BEGIN DATA SHOWN
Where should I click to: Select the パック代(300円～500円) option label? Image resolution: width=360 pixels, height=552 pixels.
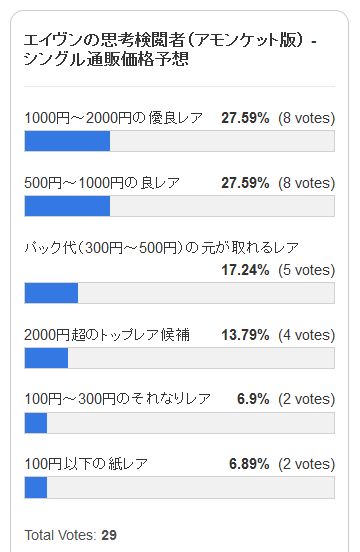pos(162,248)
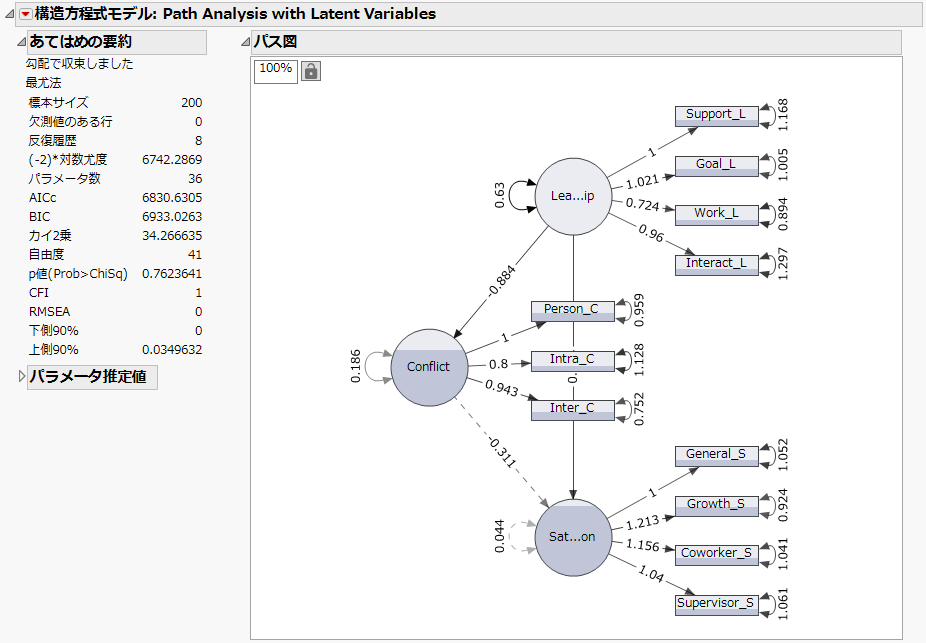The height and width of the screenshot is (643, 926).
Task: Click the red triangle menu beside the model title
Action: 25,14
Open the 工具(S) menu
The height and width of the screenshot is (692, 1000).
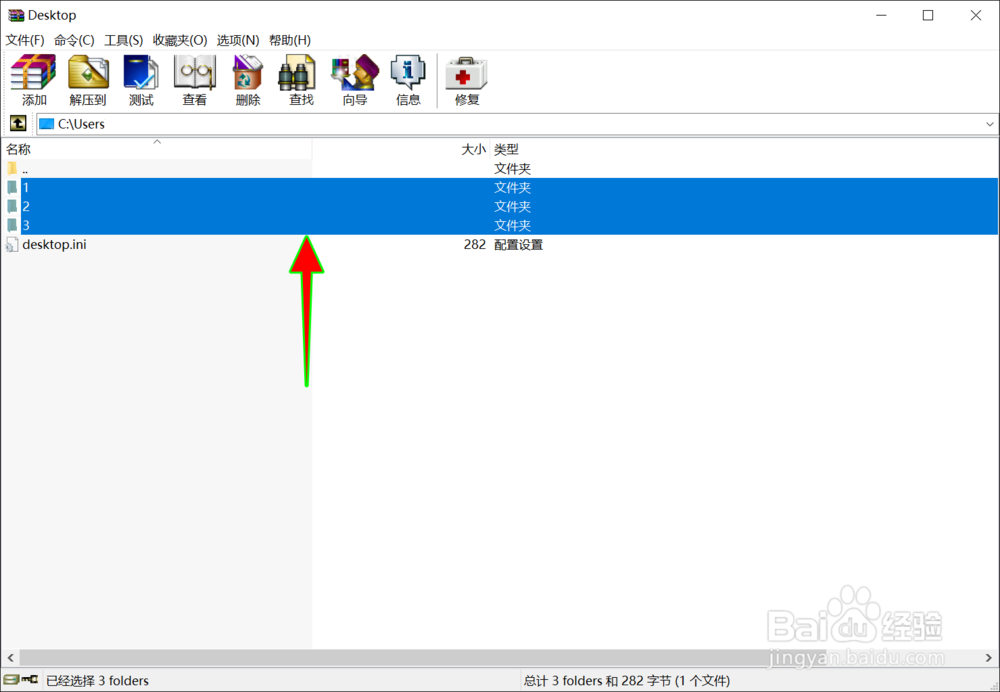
END DATA SHOWN
BEGIN DATA SHOWN
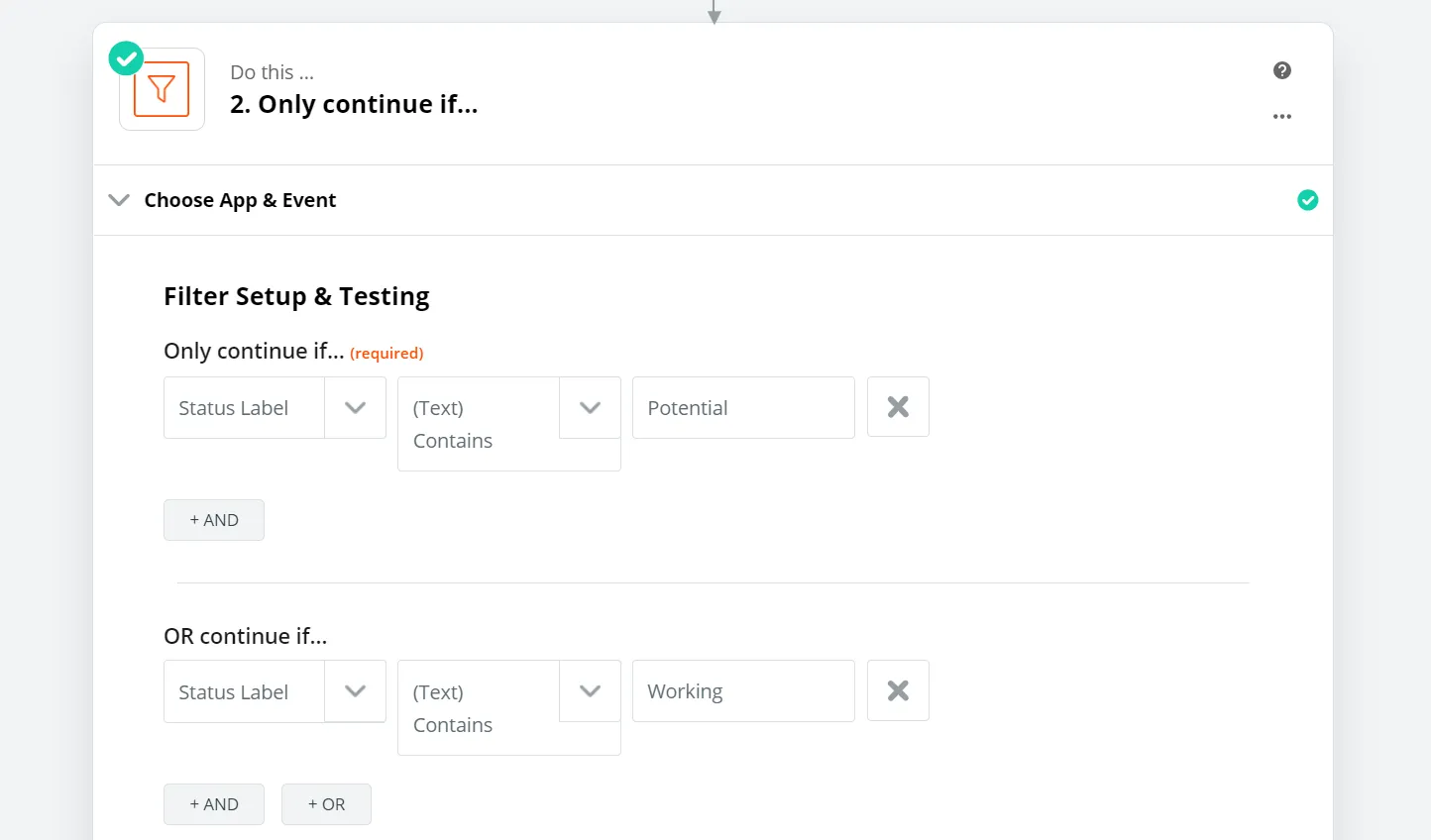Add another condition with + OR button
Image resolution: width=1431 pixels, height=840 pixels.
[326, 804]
END DATA SHOWN
INSTRUCTIONS FOR THE TASK:
From the material above, output only the span of lines that starts at the one containing "Where should I" and finishes at the one containing "The height and width of the screenshot is (692, 1000).", word for word and free of pictures.

ANSWER BOX:
Where should I click to: Select the パック代(300円～500円) option label? Image resolution: width=360 pixels, height=552 pixels.
pos(162,248)
The height and width of the screenshot is (643, 926).
Task: Click the red triangle menu beside the model title
Action: 25,14
Open the 工具(S) menu
The height and width of the screenshot is (692, 1000).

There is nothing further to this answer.